Print version ISSN 1413-7054On-line version ISSN 1981-1829

Ciênc. agrotec. vol.42 no.1 Lavras Jan./Feb. 2018

http://dx.doi.org/10.1590/1413-70542018421021117 

Agricultural Sciences

LC-MS/MS analysis of neonicotinoid insecticides: Residue findings in chilean honeys

LC-MS/MS análises de inseticidas neonicotinoides: Resíduos encontrados em méis chilenos

Raquel Bridi1  * 

Arturo Larena1 

Paula Núñez Pizarro1 

Ady Giordano1 

Gloria Montenegro2 

1Pontifícia Universidad Católica de Chile, Facultad de Química, Santiago, Chile

2Pontifícia Universidad Católica de Chile, Facultad de Agronomía e Ingeniería Forestal, Santiago, Chile

ABSTRACT

Neonicotinoids are a relatively new generation of insecticides that have been used for control of pests such as aphids, leafhoppers and whiteflies. This paper presents for the first time a determination of residues of four neonicotinoid insecticides (acetamiprid, thiamethoxam, thiacloprid and imidacloprid) in Chilean honey using QuEChERS extraction and UHPLC-MS/MS analysis. The limits of detection and quantification found for all analytes ranging from 0.34 to 1.43 μg kg-1 and from 0.30 to 4.76 μg kg-1, respectively. The extraction using QuEChERS method provided recoveries over 79% and the precision showed coefficient of variation lower than 20%. These data are in agreement with the international criteria that recommend general recovery limits of 70 - 120%. Of the 16 samples analyzed, in three honey samples neonicotinoids pesticides were detected. These three samples were collected from the same geographical area (Rengo). Fruit and grain production characterize the province of Rengo.

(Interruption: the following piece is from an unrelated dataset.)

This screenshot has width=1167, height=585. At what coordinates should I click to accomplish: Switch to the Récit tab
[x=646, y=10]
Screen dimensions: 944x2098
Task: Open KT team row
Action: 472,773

The analysis of the botanical origin of these honeys showed the absence of pollen grains of crops and the majority presence of pollen grains of weeds such as Medicago sativa, Galega officinalis and Brassica rapa, which could be associated with crops. Although the residue levels found were low, the results also confirm the actual occurrence of a transfer of neonicotinoid insecticides from exposed honeybees into honey.

Index terms: QuEChERS; pesticide residues; food analysis.

RESUMO

Os neonicotinóides são uma geração relativamente nova de inseticidas que tem sido utilizado para o controle de pragas, como pulgões, cigarrinhas e moscas brancas. Este artigo apresenta pela primeira vez a determinação de resíduos de quatro inseticidas neonicotinóides (acetamiprida, tiametoxam, tiaclopride e imidaclopride) em méis chilenos empregando para extração o método QuEChERS seguido de UHPLC-MS/MS. Foram encontrados limites de detecção e quantificação aceitáveis para todos os analitos variando de 0,34 a 1,43 μg kg-1 e de 0,30 a 4,76 μg kg-1, respectivamente. A extração usando o método QuEChERS proporcionou uma recuperação maior que 79% e a precisão do método não excedeu um coeficiente de variação de 20%. Esses dados estão de acordo com os critérios internacionais que recomendam limites gerais de recuperação de 70 - 120%. Das 16 amostras de mel analisadas foram detectados pesticidas neonicotinoides em três delas. Essas três amostras foram coletadas na mesma área geográfica (Rengo), a qual se caracteriza pela produção de grãos e frutas. A análise da origem botânica desses méis mostrou a ausência de grãos de pólen de espécies cultivadas nesta zona, porém mostrou uma presença majoritária de grãos de pólen de ervas daninhas, como Medicago sativa, Galega officinalis e Brassica rapa, as quais podem estar associadas a estes cultivos. Embora os níveis de resíduos neonicotinoides encontrados neste estudo são baixos, os resultados confirmam a ocorrência atual de uma transferência destes inseticidas ao mel das de abelhas expostas.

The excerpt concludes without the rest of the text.